Extrait du texte
━━━━━━━━━━━━━━━━━━━━━━━━━━━━━━

« Je ne connais rien du Mali où on veut m’expulser. Ma vie est ici. »

Cela fait un mois que je suis au centre de rétention. Je ne dors plus, je perds du poids, je suis enfermé dans une cage, je tourne en rond comme si j’étais le pire des criminels. Je vois des avions décoller tout le temps au-dessus de ma tête, à longueur de journées. Les murs tremblent. Les gens prennent des médocs, ils se cachetonnnent, ils se taillent les veines. Il y en a qui se suicident. En vrai de vrai, moi, je ne sais pas ce que je fais ici.

Je me disais qu’en France, on ne pourrait pas traiter quelqu’un comme ça pour des histoires de papier.

On m’a mis une OQTF (Obligation de quitter le territoire français) en me reprochant plusieurs années plus tard des choses que j’ai déjà payées et après m’être réinséré. J’ai subi les premières conséquences de la loi asile et immigration de 2024. On m’a aussi reproché de ne pas avoir fait les démarches nécessaires pour me régulariser, ce qui est faux.

━━━━━━━━━━━━━━━━━━━━━━━━━━━━━━

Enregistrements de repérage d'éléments
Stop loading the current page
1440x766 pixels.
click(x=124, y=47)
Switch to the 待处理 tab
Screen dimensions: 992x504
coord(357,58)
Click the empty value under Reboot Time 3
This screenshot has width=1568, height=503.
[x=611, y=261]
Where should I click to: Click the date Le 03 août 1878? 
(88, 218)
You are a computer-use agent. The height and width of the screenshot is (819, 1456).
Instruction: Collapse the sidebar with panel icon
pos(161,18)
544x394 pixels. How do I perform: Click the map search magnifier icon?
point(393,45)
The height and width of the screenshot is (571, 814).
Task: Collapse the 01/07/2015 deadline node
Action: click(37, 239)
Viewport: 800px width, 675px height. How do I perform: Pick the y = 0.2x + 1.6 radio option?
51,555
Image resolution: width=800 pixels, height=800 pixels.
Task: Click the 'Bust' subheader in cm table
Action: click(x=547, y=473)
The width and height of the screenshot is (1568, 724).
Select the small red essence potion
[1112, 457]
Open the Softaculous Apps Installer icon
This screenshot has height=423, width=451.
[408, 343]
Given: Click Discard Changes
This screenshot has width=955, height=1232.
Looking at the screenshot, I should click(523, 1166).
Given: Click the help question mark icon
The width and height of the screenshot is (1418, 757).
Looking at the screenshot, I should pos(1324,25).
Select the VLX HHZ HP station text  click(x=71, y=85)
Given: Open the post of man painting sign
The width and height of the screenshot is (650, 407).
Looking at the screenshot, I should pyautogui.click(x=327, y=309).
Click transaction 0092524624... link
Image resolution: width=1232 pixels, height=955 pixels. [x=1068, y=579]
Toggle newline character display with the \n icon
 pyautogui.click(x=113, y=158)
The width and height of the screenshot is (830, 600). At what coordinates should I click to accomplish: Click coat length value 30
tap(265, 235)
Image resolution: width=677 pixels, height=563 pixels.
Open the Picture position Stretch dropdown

━━━━━━━━━━━━━━━━━━━━━━━━━━━━━━

Consigne écrite A
Les affirmations (i), (ii) et (iii) ci-dessous concordent-elles avec le témoignage ? Répondez à chacune par oui ou par non en citant à l'identique les mots décisifs du témoignage.
(i) La personne qui témoigne se trouve au centre de rétention depuis un mois.
(ii) La personne qui témoigne dit bien connaître le Mali.
(iii) La personne qui témoigne reconnaît ne pas avoir fait les démarches nécessaires pour se régulariser.
Consigne écrite B
Pouvez-vous reproduire à l'identique le passage du témoignage qui va de « Je me disais » jusqu'à « qui est faux. » inclus ?

Réponse écrite A
(i) Oui : « Cela fait un mois que je suis au centre de rétention. »
(ii) Non : « Je ne connais rien du Mali où on veut m’expulser. »
(iii) Non : « On m’a aussi reproché de ne pas avoir fait les démarches nécessaires pour me régulariser, ce qui est faux. »

Réponse écrite B
Je me disais qu’en France, on ne pourrait pas traiter quelqu’un comme ça pour des histoires de papier.

On m’a mis une OQTF (Obligation de quitter le territoire français) en me reprochant plusieurs années plus tard des choses que j’ai déjà payées et après m’être réinséré. J’ai subi les premières conséquences de la loi asile et immigration de 2024. On m’a aussi reproché de ne pas avoir fait les démarches nécessaires pour me régulariser, ce qui est faux.